Text shown –
IBM Books

XML Extender Administration and Programming

Planning for XML collections

When planning for XML collections, you have different considerations for composing documents from DB2 data, decomposing XML document into DB2 data, or both. The following sections address planning issues for XML collections, and address composition and decomposition considerations.

Validation

After you choose an access and storage method, you can determine whether to validate your data. You validate XML data using a DTD. Using a DTD ensures that the XML document is valid and lets you perform structured searches on your XML data. The DTD is stored in the DTD repository.

Recommendation: Validate XML data with a DTD. To validate, you need to have a DTD in the XML Extender repository. To learn how to insert a DTD into the repository, see Storing a DTD in the DTD repository. The DTD requirements differ depending on whether you are composing or decomposing XML documents.

Important: Make the decision whether to validate XML data before inserting XML data into DB2. The XML Extender does not support the validation of data that has already been inserted into DB2.

Considerations:

The DAD file

For XML collections, the DAD file maps the structure of the XML document to the DB2 tables from which you either compose the document, or to where you decompose the document.

For example, if you have an element called <Tax> in your XML document, you might need to map <Tax> to a column called TAX. You define the relationship between the XML data and the relational data in the DAD.

The DAD file is specified either while enabling a collection, or when you use the DAD file in XML collection stored procedures. The DAD is an XML-formatted document, residing at the client. If you choose to validate XML documents with a DTD, the DAD file can be associated with that DTD. When used as the input parameter of the XML Extender stored procedures, the DAD file has a data type of CLOB.

To specify the XML collection access and storage method, you use the following tag in the DAD file:

<Xcollection>
Specifies that the XML data is either to be decomposed from XML documents into a collection of relational tables, or to be composed into XML documents from a collection of relational tables.

An XML collection is a virtual name for a set of relational tables that contains XML data. Applications can enable an XML collection of any user tables. These user tables can be existing tables of legacy business data or tables that the XML Extender recently created. You access XML collection data mainly through the stored procedures that the XML Extender provides.

The DAD file defines the XML document tree structure, using the following kinds of nodes:

root_node
Specifies the root element of the document.

element_node
Identifies an element, while can be the root element or a child element.

text_node
Represents the CDATA text of an element.

attribute_node
Represents an attribute of an element.

Figure 10 shows a fragment of the mapping that is used in a DAD file. The nodes map the XML document content to table columns in a relational table.

Figure 10. Node definitions

<?xml version="1.0"?> 
<!DOCTYPE DAD SYSTEM "c:\dtd\dad.dtd"> 
<DAD> 
  ...
<Xcollection> 
<SQL_stmt> 
       ...
</SQL_stmt> 
<prolog>?xml version="1.0"?</prolog> 
<doctype>!DOCTYPE DAD SYSTEM "c:\dxx\sample\dtd\getstart.dtd"</doctype>
<root_node> 
   <element_node name="Order">         --> Identifies the element <Order>
     <attribute_node name="key">       --> Identifies the attribute "key"

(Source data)
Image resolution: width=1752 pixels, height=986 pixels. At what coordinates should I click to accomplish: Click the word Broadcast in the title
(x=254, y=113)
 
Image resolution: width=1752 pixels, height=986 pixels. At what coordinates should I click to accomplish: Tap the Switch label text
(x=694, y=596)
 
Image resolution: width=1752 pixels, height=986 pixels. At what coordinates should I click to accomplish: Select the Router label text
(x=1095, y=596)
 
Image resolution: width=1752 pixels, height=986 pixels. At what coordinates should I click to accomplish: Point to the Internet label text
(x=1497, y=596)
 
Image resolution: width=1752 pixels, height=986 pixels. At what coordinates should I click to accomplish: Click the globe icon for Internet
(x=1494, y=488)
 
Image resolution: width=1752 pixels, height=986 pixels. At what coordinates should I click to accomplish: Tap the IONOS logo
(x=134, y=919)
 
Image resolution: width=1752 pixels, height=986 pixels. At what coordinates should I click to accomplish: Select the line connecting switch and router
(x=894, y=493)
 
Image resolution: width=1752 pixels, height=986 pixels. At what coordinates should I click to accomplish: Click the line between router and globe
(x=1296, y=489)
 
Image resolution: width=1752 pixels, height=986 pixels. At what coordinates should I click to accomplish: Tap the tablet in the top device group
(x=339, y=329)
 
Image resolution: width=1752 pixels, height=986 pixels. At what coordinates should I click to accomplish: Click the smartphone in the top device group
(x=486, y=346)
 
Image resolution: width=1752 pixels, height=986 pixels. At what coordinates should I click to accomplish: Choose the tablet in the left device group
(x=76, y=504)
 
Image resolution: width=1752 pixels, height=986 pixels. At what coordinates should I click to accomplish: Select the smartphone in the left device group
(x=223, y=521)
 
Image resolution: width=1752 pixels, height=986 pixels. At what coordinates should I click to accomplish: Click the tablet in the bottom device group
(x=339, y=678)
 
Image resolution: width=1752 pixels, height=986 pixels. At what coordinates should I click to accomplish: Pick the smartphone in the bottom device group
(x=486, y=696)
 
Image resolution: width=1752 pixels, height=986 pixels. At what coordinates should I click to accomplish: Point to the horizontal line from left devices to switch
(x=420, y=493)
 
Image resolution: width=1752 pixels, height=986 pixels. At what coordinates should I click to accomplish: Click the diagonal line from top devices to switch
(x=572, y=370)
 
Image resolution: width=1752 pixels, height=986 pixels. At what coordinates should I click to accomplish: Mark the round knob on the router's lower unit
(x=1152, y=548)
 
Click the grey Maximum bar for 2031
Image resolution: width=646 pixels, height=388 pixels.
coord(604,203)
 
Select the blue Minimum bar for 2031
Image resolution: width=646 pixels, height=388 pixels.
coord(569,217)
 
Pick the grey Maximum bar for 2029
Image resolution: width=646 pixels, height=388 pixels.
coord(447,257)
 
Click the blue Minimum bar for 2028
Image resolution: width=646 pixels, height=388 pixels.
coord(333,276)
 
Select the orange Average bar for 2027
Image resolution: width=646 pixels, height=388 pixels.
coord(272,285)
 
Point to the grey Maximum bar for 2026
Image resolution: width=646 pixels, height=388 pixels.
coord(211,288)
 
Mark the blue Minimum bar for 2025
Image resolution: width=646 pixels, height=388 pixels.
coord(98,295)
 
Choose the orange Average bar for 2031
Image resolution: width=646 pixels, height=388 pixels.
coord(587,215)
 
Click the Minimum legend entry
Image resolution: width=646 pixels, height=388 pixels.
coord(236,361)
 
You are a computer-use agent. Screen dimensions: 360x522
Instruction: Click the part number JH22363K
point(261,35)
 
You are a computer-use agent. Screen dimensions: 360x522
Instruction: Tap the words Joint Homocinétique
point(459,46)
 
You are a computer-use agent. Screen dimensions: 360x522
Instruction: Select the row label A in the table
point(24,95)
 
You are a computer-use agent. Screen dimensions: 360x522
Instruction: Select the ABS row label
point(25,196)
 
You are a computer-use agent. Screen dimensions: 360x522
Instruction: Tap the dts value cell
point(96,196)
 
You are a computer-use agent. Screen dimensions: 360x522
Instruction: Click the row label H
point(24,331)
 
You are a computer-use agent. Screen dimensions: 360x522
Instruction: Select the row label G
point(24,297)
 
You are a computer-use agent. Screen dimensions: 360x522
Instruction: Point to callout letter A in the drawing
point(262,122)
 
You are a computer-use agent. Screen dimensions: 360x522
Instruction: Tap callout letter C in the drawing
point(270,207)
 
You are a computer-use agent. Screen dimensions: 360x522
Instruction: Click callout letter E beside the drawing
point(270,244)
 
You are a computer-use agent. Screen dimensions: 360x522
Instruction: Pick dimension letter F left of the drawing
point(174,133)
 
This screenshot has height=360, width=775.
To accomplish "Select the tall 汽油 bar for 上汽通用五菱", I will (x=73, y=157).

Exercise instructions –
1) Recast the entries from the line containing "Click the blue Minimum bar for 2028" down through the line containing "coord(211,288)" as a JSON list of strings, one string per line, with blank lines left out.
2) Continue the XML collections page from where it stops.
The XML collections page and the entries are unrelated material.

Answers to each task –
1)
[
  "Click the blue Minimum bar for 2028",
  "Image resolution: width=646 pixels, height=388 pixels.",
  "coord(333,276)",
  "Select the orange Average bar for 2027",
  "Image resolution: width=646 pixels, height=388 pixels.",
  "coord(272,285)",
  "Point to the grey Maximum bar for 2026",
  "Image resolution: width=646 pixels, height=388 pixels.",
  "coord(211,288)"
]

2)
        <column name="order_key"/>     --> Defines the name of the column, "order_key", 
                                                to which the element and attribute are mapped
     </attribute_node> 
     <element_node name="Customer">    --> Identifies a child element of <Order> as 
                                                <Customer>
        <text_node>                    --> Specifies the CDATA text for the element 
                                                <Customer>
          <column name="customer">     --> Defines the name of the column, "customer", 
                                                to which the child element is mapped
        </text_node> 
     </element_node> 
        ...
   </element_node>
 
      ...
<root_node> 
</Xcollection>
</DAD>
 

In this example, the first two columns in the SQL statement have elements and attributes mapped to them.

You can use the XML Extender administration wizard or an editor to create and update the DAD file.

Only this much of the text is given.